* **DATA RECORDS**:
▼▼▼
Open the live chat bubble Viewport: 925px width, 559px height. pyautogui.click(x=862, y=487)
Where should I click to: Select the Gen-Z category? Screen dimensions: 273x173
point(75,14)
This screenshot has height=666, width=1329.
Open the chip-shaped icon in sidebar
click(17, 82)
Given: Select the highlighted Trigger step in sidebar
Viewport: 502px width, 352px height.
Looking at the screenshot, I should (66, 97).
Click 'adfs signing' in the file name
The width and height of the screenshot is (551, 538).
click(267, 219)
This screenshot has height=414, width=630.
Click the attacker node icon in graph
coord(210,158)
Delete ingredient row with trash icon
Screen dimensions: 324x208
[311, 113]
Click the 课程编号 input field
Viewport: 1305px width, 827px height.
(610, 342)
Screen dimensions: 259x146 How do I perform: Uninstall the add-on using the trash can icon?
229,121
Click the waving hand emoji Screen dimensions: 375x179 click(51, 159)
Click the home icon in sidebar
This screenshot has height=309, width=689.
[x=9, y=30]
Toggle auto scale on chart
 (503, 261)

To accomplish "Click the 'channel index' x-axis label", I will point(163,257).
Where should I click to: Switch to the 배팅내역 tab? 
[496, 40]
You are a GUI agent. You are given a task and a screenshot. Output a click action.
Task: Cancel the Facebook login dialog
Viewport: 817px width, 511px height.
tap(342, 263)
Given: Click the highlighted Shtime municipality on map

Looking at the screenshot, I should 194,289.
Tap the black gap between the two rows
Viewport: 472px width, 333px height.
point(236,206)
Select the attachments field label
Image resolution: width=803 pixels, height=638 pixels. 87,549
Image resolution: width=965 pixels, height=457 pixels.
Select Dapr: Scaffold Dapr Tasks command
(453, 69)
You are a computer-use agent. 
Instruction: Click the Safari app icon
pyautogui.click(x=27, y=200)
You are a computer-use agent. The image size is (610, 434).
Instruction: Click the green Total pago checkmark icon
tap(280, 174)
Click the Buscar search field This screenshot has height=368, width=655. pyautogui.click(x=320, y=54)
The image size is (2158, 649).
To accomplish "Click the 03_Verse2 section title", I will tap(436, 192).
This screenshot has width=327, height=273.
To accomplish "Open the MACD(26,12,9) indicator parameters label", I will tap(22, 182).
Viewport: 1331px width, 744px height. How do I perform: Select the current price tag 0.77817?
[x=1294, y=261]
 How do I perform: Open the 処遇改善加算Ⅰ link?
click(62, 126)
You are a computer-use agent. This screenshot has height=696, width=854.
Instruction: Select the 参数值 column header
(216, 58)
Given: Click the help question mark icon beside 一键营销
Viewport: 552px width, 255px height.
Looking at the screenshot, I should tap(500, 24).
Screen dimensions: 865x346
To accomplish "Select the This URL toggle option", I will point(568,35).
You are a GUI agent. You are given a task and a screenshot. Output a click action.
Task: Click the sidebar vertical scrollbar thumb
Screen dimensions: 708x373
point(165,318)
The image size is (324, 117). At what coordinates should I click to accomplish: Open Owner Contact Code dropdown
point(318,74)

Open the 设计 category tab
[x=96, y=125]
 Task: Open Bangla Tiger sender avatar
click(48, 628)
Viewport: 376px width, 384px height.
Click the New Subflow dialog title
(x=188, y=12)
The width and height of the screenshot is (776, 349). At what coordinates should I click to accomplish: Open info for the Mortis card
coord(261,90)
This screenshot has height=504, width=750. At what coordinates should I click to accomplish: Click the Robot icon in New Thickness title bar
▲▲▲
* **WHAT IS EXPECTED**: Scan the records above for the string "agent", then copy each line where it turns up.

* **SOLUTION**:
You are a GUI agent. You are given a task and a screenshot. Output a click action.
You are a computer-use agent. 
You are a computer-use agent. The image size is (610, 434).
You are a computer-use agent. This screenshot has height=696, width=854.
You are a GUI agent. You are given a task and a screenshot. Output a click action.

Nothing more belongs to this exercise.